Benford’s law can only be applied to data that are distributed across multiple orders of magnitude. For instance, one might expect that Benford’s law would apply to a list of numbers representing the populations of UK villages beginning with ‘A’, or representing the values of small insurance claims. But if a “village” is a settlement with population between 300 and 999, or a “small insurance claim” is a claim between $50 and $100, then Benford’s law will not apply.

This means that using F, where temperatures span 3 orders of magnitude, is just marginally usable while C with only 2 orders of magnitude would “have issues”.

As the records are stored in 1/10ths, the overall distribution is actually over 4 orders of magnitude for F and 3 for C, but frankly I’d rather have the extra digit of margin. I suppose one could also say that negative values add some effective increase in the effective range too… but that’s a bit speculative at this point.

Now, this raises a bit of a paradox, as there is the small matter of Benford’s Law being scale invariant: and here I am picking a scale based on that having a variation in the impact…

The law can alternatively be explained by the fact that, if it is indeed true that the first digits have a particular distribution, it must be independent of the measuring units used (otherwise the law would be an effect of the units, not the data). This means that if one converts from feet to yards (multiplication by a constant), for example, the distribution must be unchanged — it is scale invariant, and the only continuous distribution that fits this is one whose logarithm is uniformly distributed.

For example, the first (non-zero) digit of the lengths or distances of objects should have the same distribution whether the unit of measurement is feet, yards, or anything else. But there are three feet in a yard, so the probability that the first digit of a length in yards is 1 must be the same as the probability that the first digit of a length in feet is 3, 4, or 5. Applying this to all possible measurement scales gives a logarithmic distribution, and combined with the fact that log10(1) = 0 and log10(10) = 1 gives Benford’s law. That is, if there is a distribution of first digits, it must apply to a set of data regardless of what measuring units are used, and the only distribution of first digits that fits that is the Benford Law.

I’m comfortable with setting aside that conundrum for now, and simply accepting that the leading digit in C may not obey Benford’s Law as well due to us already knowing their are not a lot of places on the planet with a 50, 60, 70, 80, or 90 C range.
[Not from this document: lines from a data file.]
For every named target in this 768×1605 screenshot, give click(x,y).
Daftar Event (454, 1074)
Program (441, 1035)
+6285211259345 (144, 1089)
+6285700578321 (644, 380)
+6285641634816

That is, the physical upper bound on temperatures will bias the sample. However, it would be worth doing the test in C as well, as Benford’s Law might still apply (given the likely increase in values in the 1x.x and 1.x ranges) In essence, if the C values also obey Benford’s Law it would be great confirmation, but if they don’t, that is not likely to be confirmation of failure so much as a flag to more closely study just what is going on with the data distribution and does that low number of orders of magnitude have an impact.

### Doing It

It ought to be pretty easy to do the test. Just take the data and count the number of instances of the first digit of each data item being a 1, 2, 3, etc. and plot. It ought to be a reasonable approximation of the Benford’s Law distribution – unless the data are cooked (or I’ve managed to screw up at the get go by failure to observe some limitation in the data distributions of temperature data items that makes them unsuited to a Benford’s Law test).

Basically, it ought to give a chart like:

### Not Definitive

Unfortunately, this test is unlikely to be definitive in either direction. Failure can simply mean that temperature data have a natural distribution that does not fit the law (though with 4 digits of F I’m having trouble thinking of how…) while a successful pass of the test may just mean that the Data Diddler was very clever.

Forensics are often like that. You get “indications of reason to suspect” more often than you get “Finger Of God’s Own Truth”. One finger print can just mean the person was there at an unknown time in the past (and it was OK); you need to correlate that with more data (when room was cleaned, were they authorized to be in the space at all, ever?) before it becomes more than just a flag of suspicion.

So what good is it then?

Pretty simple. If the data conform, it lends credence that there was no ham handed deliberate Data Diddling (and you can focus on more abstract and difficult searches, probably computer driven diddling that can keep the statistics right).

If the test fails, it says you need another bit of exploration to show probable fraud **and** it tells you what that bit of exploration would be.

Basically, show that unbiased temperature data do obey the law; then you have a smoking gun. That can be simply done with some old raw data of known quality. IFF a known unprocessed broad sample obeys Benford’s Law, but the post processed GHCN v.1 or GHCN v.2 or GHCN v.3 do not (or even more deliciously, if V.1 does and V.2 DOES NOT ;-) well, then it’s hanging time in the court of Data Diddling…

### Prior Art?

Is this a brand new idea, or is there some reason to think it’s an OK use of Benford’s Law?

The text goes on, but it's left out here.